There's no doubt that Apple will be forced into making a lower cost iPhone – but that doesn't mean it will be rubbish.

I've been arguing back and forth with a number of noted voices in the technology community about whether Apple is really going to bring out a cheap iPhone – and it's fair to say opinion is divided.

For those that haven't seen, this eternal brouhaha has been brought to the surface once more by the Wall Street Journal's claim that people 'briefed in the matter' told it that plans to bring out a lower-cost handset are progressing.

This would allow Apple to compete with the budget handsets that are powering through developing nations, into the hands of those seeking to jump on the smartphone bandwagon now they can afford to do so.

However Phil Schiller chatted to the Chinese paper Shanghai Evening News, and surprisingly spoke candidly on the subject of budget smartphones. He said that cheap smartphones would never be Apple's product development direction. "Although Apple's market share of smartphones is just about 20 per cent, we own 75 per cent of the profit," he added.

Cheap = bad?

Some people have speculated that a cheap iPhone would use lower-cost materials, something that Schiller took exception to.
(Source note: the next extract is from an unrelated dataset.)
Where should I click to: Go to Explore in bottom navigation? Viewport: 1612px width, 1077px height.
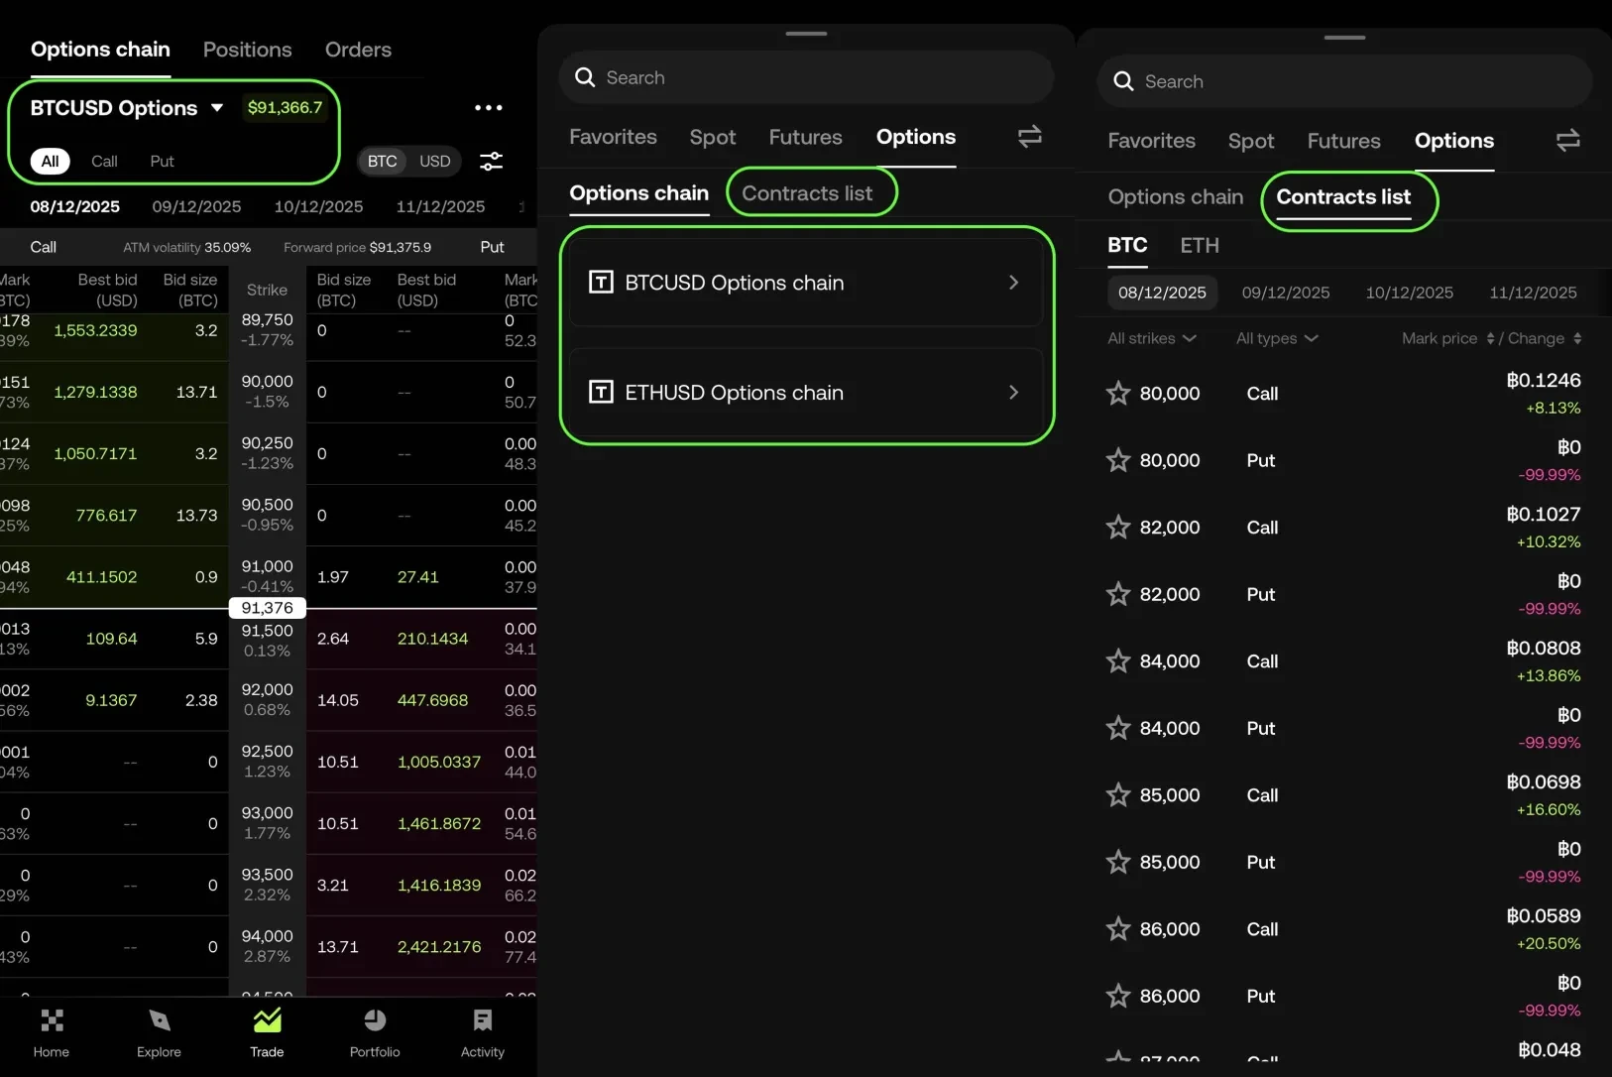point(159,1032)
He noted that with things like the Retina display or aluminium chassis show that Apple will always look to the higher-end of the materials to bring the Apple 'ethos' to its products.

The issue Apple is going to have to face is that the smartphone market is set to change rapidly in the next few years, evolving into an almost unrecognisable user base.
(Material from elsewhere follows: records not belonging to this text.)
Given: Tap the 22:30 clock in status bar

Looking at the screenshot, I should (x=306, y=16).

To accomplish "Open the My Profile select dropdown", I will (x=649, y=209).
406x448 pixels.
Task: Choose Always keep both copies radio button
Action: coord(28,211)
Nathan Eagle, founder of Jana, which uses text messaging and mobile web surveys in remote parts of the planet to gain market data, told TechRadar he believes that Android's dominance is almost unstoppable, pointing to the low-cost handsets available using the OS and the 5 billion feature phones in the market that are likely to be upgraded to smartphones over the next half-decade.
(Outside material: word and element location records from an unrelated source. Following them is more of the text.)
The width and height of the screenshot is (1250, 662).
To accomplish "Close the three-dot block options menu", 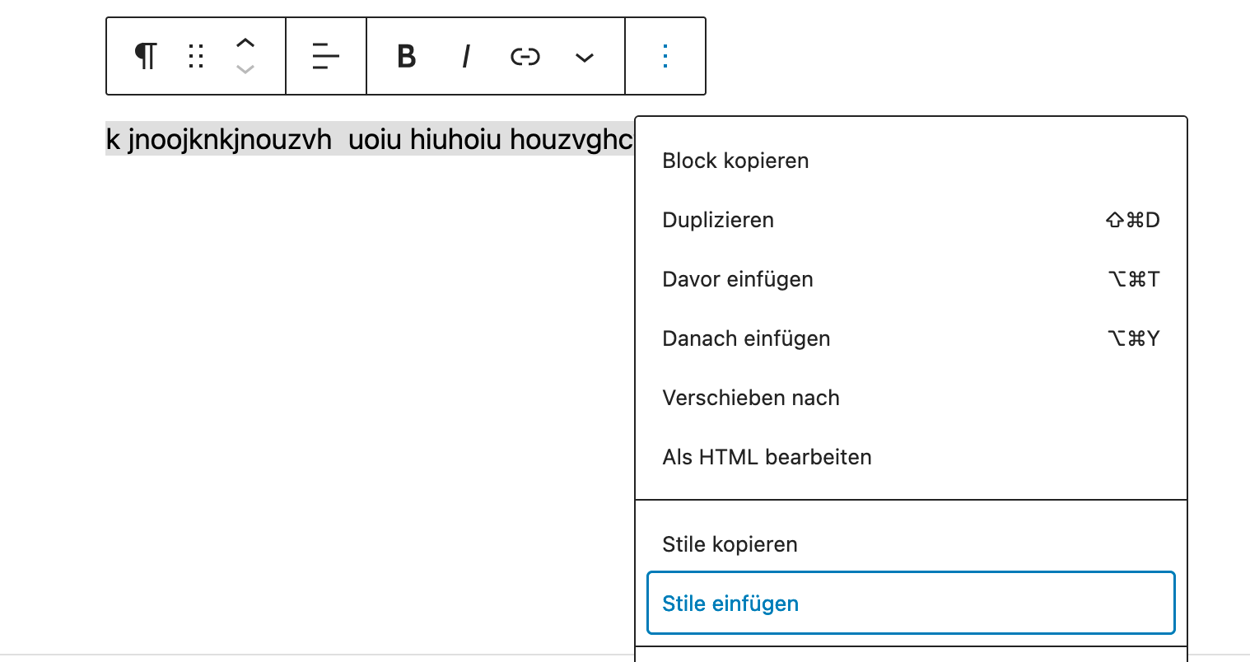I will click(x=665, y=56).
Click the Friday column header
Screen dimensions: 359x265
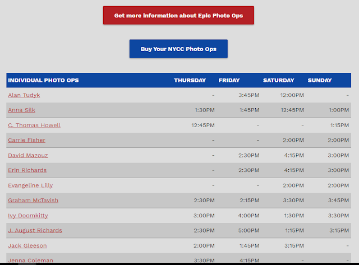tap(229, 81)
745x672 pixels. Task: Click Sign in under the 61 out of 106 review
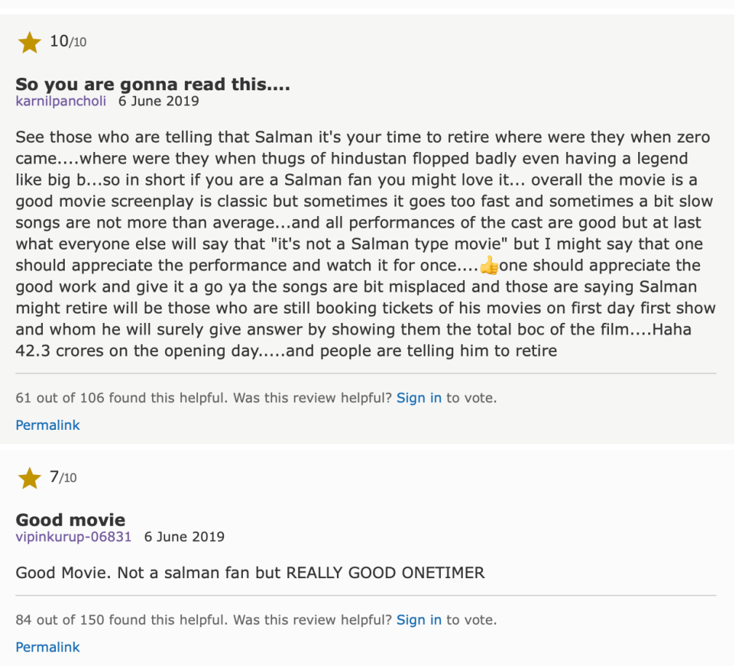coord(419,398)
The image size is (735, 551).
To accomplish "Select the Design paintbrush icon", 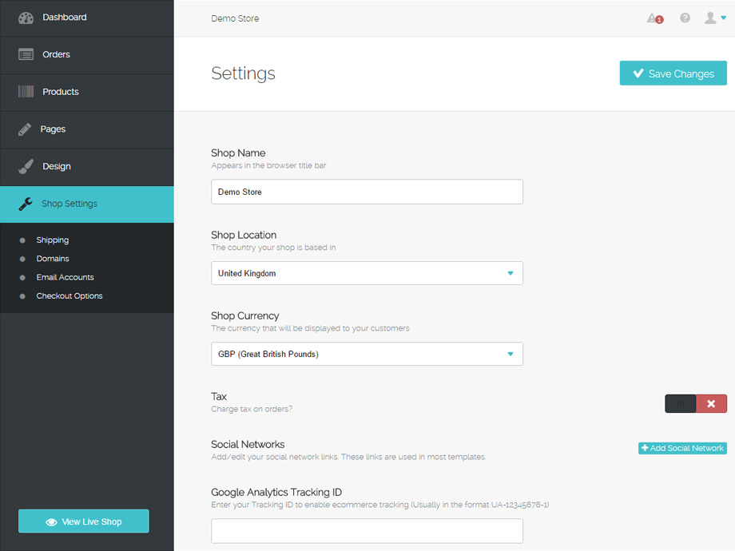I will point(24,166).
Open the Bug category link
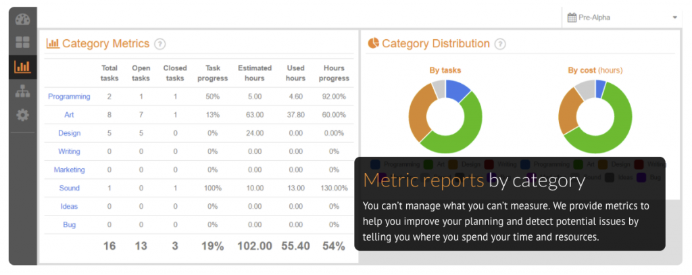This screenshot has width=692, height=275. (x=69, y=224)
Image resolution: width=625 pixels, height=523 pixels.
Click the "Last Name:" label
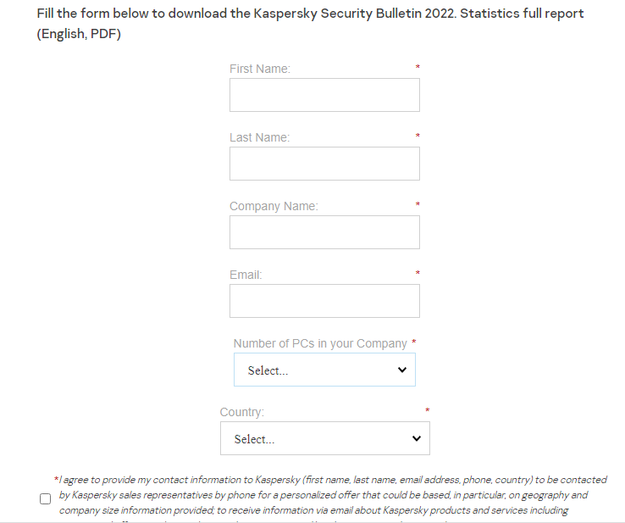click(x=259, y=137)
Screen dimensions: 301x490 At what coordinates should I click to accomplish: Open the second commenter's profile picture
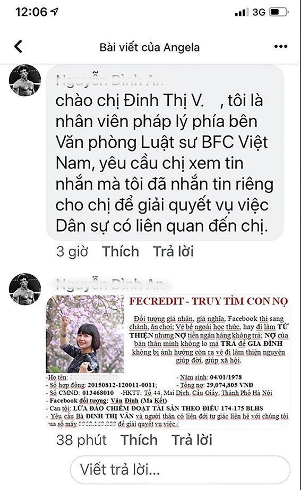click(x=25, y=289)
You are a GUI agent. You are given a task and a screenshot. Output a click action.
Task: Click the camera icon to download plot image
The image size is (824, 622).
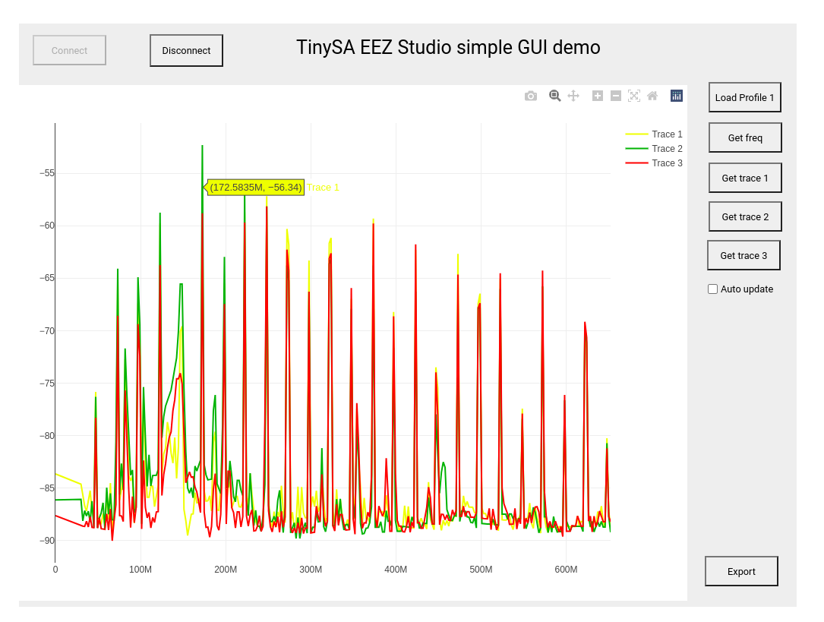[x=530, y=96]
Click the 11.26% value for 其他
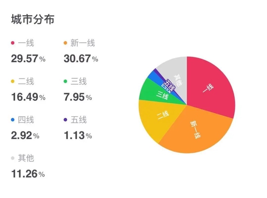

There's no doubt that the emerging market is going to be a crucial battleground for manufacturers. IDC predicts that while the market share for Android will stagnate over the next few years, this isn't a bad thing given the user base will be an order of magnitude higher by 2016.

World dominance

Apple, on the other hand, will see its hold on the market shifted somewhat as the likes of Windows Phone make inroads to the developing nations; already Nokia has seen modest success with its low-cost Lumia range in China, and the trend is continuing around the world.

"We believe that the high-end smartphone market (above $400 USD off contract) for [calendar year 2013] will be about 320 million units, of which we believe Apple will capture 50% market share," Gene Munster, analyst at Piper Jaffray, said.

"We believe this means Apple is missing the other 65% of the market, or 580 million units, given its current product lineup without the lower priced phone."

Add in elements like Firefox OS and the efforts of brands like ZTE and Huawei, all of which are capable of providing higher-end specs and experiences at low prices, and you can see why Apple could be forced to react.

China bright

China is a smartphone market that many are talking about as a key battleground in the near future, and that makes sense given its economy is growing at a rapid rate.

Samsung is currently leading the way in this region, although Lenovo - a relatively unheard of brand in the handset space outside of its native China - is intent on taking that slot away. Apple has around 80% less market share than Samsung, albeit with only three of its six-strong iPhone range actually launching in the country and it still hasn't offered a model that can run on 3G networks, which would clearly hold back sales.